Newly appointed Houston ISD Superintendent Mike Miles‘ first cabinet selections include a mix of HISD staff members, former employees of his charter school network, administrators from across Texas and educational analysts.
Miles’ appointments, announced Monday, are among a bevy of changes to hit the 187,000-student district at the beginning stages of the state’s takeover. District officials have informed central office staff members that they need to work on Fridays during the summer, instead of the planned 10-hour days Monday through Thursday. And officials also released a timetable for staff reapplication process for 29 schools in the Wheatley, Kashmere and North Forest high school feeder patterns.
Houston Education Association President Michelle Williams said Monday that teachers are ready to work with Miles – but he must not “bully” educators as she said he did when he was superintendent of Dallas ISD.
“Requiring teachers to go through a reapplication and interview process to keep their jobs is the wrong focus,” Williams said. “The problems in HISD are systemic and rooted in the historic failure of the governor and the Legislature to provide enough funding, not only for classroom resources but also for the health care and other support services that most HISD students need to have a chance at success.”
The new superintendent selected as his chief of staff, Kerri Briggs, the former D.C. State Superintendent of Education who most recently worked as a partner at the consulting firm Cicero Group.

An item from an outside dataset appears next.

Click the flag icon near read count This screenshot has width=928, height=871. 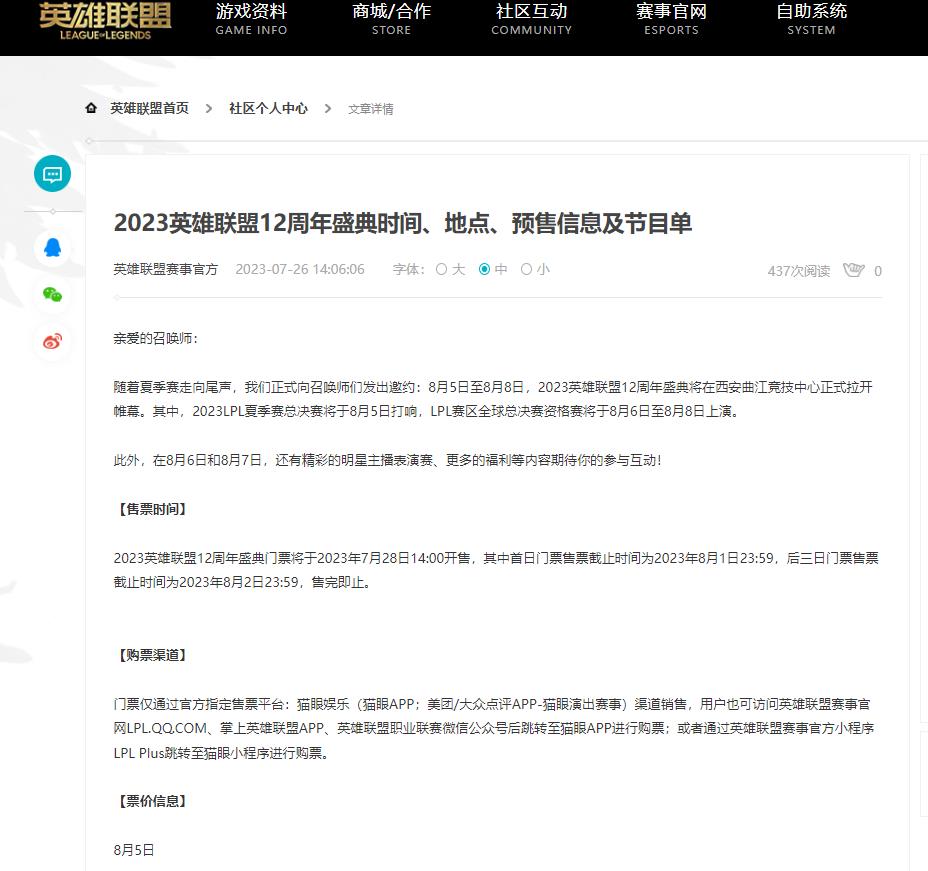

As a school district leader in Washington, she played a role in passing reforms that Miles has planned for Houston including “rigorous teacher evaluation and linkage of pay to student performance,” according to the Washington Post.
Briggs was also the founding director of education reform at the George W. Bush Institute and served as the 43rd president’s assistant secretary for elementary and secondary education after working at the U.S. Department of Education for eight years.
Miles also named his three division superintendents, who will be responsible for overseeing subsets of the district, including Orlando Riddick, former superintendent of Cedar Hill ISD and Midland ISD, where the district partnered with the charter school network IDEA Public Schools under his leadership to open 14 schools in Midland and Odessa, according to the Midland Reporter-Telegram.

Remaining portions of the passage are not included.